*** Opening RECORDS PROVIDED ***
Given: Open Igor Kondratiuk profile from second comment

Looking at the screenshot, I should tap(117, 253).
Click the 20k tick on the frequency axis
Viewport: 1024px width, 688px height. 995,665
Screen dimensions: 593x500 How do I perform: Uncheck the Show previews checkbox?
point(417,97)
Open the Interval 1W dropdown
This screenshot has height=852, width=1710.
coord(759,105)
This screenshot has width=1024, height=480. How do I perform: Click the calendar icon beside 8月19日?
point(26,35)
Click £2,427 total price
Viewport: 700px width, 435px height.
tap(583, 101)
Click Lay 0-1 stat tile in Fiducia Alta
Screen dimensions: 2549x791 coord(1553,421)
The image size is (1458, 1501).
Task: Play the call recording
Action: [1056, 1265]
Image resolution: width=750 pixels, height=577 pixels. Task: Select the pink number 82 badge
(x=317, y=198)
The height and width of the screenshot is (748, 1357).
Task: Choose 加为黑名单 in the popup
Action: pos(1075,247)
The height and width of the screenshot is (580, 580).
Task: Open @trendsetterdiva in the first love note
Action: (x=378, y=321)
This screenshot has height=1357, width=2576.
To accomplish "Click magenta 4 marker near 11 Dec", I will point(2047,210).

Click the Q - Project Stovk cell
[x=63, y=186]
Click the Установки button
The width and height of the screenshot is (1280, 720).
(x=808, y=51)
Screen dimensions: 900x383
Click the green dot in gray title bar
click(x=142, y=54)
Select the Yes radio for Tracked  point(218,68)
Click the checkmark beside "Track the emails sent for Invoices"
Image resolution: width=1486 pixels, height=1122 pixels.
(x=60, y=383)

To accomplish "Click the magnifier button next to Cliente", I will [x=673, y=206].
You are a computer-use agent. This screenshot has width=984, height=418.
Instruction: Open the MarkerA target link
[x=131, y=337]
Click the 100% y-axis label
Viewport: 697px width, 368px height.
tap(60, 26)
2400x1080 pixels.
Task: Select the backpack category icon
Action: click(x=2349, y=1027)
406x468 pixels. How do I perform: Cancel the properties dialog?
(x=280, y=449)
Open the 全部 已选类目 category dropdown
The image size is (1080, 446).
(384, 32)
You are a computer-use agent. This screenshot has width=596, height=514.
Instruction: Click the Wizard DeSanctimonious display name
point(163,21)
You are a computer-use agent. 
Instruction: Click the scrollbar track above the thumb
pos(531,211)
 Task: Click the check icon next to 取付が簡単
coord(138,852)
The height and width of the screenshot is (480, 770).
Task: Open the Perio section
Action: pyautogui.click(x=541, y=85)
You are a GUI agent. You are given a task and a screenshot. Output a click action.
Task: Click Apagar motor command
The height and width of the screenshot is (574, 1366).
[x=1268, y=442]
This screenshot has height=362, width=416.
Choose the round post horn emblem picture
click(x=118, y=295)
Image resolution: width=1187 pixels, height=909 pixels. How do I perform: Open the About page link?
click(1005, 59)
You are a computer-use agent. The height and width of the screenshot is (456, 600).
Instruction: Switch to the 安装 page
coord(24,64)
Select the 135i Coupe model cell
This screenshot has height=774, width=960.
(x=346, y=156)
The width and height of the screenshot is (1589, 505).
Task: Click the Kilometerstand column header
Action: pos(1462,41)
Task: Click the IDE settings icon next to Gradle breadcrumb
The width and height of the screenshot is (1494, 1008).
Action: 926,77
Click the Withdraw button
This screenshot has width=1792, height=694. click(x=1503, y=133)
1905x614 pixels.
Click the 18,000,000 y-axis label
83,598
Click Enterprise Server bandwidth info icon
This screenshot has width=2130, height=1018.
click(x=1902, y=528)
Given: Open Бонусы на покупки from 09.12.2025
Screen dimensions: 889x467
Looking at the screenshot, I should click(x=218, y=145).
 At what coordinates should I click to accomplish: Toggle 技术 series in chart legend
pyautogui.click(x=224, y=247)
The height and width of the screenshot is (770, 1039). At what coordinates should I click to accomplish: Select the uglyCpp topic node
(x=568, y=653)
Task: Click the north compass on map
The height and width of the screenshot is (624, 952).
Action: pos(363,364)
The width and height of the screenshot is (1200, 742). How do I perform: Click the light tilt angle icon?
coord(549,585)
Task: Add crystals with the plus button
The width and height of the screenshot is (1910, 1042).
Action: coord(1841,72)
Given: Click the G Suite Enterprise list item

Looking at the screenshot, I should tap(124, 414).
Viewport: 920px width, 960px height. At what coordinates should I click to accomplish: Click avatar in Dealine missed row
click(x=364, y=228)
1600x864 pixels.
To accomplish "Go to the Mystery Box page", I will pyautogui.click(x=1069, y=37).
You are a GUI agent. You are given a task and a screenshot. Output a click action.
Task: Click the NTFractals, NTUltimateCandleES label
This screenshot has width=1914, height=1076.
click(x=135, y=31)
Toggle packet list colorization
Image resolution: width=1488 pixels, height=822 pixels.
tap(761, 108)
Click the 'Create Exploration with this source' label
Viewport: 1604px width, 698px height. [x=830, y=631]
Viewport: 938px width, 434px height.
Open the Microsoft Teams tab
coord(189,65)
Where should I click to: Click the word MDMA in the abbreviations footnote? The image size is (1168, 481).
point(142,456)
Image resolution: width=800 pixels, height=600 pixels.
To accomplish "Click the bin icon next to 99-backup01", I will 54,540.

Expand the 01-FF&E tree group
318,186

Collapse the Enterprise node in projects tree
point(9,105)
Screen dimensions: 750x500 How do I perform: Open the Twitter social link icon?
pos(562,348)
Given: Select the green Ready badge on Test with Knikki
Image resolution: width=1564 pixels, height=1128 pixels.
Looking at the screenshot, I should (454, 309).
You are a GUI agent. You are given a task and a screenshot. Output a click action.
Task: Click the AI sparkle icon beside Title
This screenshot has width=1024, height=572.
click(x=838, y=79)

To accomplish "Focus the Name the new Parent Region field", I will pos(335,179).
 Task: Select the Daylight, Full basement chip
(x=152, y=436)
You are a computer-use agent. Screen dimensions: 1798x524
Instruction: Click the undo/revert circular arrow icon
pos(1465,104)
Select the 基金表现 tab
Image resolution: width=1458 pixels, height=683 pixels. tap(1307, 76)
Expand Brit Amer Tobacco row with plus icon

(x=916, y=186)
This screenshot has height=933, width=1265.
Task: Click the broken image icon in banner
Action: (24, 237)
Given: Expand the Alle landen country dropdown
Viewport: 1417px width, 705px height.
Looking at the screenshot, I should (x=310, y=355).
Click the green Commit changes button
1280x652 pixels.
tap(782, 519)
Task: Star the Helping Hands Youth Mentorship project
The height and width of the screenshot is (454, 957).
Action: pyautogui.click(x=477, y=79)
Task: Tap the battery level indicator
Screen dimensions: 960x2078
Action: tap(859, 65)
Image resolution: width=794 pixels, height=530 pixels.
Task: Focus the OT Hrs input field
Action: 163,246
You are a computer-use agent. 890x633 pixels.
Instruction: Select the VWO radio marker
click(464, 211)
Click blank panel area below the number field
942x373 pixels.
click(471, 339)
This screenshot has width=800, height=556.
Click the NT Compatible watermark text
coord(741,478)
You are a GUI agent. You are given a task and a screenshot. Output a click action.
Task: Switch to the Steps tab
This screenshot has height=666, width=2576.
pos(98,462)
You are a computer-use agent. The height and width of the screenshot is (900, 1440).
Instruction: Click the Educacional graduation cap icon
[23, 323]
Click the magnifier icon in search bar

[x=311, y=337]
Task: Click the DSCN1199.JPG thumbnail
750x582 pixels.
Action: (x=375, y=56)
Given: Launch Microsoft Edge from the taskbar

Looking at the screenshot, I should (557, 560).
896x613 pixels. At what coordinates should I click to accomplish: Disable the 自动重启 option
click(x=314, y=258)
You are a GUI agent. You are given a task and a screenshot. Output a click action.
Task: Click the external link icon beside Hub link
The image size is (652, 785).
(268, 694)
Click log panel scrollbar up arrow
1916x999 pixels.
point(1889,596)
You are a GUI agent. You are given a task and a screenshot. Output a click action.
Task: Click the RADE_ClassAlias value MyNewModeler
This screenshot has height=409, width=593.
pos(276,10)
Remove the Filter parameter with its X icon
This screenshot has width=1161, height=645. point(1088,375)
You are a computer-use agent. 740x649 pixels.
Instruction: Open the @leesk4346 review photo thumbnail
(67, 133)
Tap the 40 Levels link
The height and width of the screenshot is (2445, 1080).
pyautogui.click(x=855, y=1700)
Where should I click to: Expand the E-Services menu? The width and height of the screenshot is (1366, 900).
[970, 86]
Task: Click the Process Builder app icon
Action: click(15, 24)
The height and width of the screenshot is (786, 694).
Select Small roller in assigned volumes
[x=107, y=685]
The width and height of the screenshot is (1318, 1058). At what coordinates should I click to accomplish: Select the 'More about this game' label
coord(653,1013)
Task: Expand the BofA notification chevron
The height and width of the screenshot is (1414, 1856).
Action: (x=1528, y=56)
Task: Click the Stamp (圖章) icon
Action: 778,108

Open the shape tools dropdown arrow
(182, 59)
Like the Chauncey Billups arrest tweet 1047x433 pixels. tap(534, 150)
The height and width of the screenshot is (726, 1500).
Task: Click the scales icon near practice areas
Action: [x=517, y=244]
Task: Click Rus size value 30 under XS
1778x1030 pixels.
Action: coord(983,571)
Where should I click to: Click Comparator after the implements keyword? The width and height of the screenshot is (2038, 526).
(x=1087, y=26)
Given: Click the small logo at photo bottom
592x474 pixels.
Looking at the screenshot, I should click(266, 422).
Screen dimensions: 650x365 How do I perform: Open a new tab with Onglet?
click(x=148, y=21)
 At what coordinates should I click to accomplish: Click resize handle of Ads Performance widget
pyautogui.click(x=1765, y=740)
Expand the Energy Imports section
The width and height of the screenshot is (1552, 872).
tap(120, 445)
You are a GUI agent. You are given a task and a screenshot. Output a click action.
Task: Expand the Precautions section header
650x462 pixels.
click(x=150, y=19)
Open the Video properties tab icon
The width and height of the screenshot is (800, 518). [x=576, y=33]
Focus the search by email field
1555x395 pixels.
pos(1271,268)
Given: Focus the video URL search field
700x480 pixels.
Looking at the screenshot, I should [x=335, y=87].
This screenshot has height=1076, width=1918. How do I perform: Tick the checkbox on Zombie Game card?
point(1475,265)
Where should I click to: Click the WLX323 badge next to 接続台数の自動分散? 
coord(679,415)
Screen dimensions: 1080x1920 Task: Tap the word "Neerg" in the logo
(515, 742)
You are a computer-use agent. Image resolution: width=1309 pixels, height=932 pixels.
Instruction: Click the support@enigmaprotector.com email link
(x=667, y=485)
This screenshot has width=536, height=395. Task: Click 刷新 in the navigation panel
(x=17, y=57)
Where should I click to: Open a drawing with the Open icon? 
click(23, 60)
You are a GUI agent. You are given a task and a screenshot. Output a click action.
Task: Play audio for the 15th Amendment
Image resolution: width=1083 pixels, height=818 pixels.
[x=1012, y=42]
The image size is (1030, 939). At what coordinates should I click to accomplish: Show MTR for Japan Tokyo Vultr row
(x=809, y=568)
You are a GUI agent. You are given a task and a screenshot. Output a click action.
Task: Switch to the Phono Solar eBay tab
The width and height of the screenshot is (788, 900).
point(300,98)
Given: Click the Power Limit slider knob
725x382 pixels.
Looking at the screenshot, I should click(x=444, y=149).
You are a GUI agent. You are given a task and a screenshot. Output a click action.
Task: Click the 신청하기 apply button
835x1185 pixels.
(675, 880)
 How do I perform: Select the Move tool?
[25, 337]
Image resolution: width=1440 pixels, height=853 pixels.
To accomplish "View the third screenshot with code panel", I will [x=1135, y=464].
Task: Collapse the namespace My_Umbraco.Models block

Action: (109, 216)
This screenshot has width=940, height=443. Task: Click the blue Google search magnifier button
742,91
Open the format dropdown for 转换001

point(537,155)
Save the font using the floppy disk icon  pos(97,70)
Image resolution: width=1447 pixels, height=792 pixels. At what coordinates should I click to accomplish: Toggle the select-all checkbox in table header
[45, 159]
*** Closing RECORDS PROVIDED ***
Each line from the top of the records above through the line containing "This screenshot has height=1357, width=2576." needs to be transcribed exactly, and no line after it.

WRITTEN REPLY
Given: Open Igor Kondratiuk profile from second comment

Looking at the screenshot, I should tap(117, 253).
Click the 20k tick on the frequency axis
Viewport: 1024px width, 688px height. 995,665
Screen dimensions: 593x500 How do I perform: Uncheck the Show previews checkbox?
point(417,97)
Open the Interval 1W dropdown
This screenshot has height=852, width=1710.
coord(759,105)
This screenshot has width=1024, height=480. How do I perform: Click the calendar icon beside 8月19日?
point(26,35)
Click £2,427 total price
Viewport: 700px width, 435px height.
tap(583, 101)
Click Lay 0-1 stat tile in Fiducia Alta
Screen dimensions: 2549x791 coord(1553,421)
The image size is (1458, 1501).
Task: Play the call recording
Action: [1056, 1265]
Image resolution: width=750 pixels, height=577 pixels. Task: Select the pink number 82 badge
(x=317, y=198)
The height and width of the screenshot is (748, 1357).
Task: Choose 加为黑名单 in the popup
Action: pos(1075,247)
The height and width of the screenshot is (580, 580).
Task: Open @trendsetterdiva in the first love note
Action: (x=378, y=321)
This screenshot has height=1357, width=2576.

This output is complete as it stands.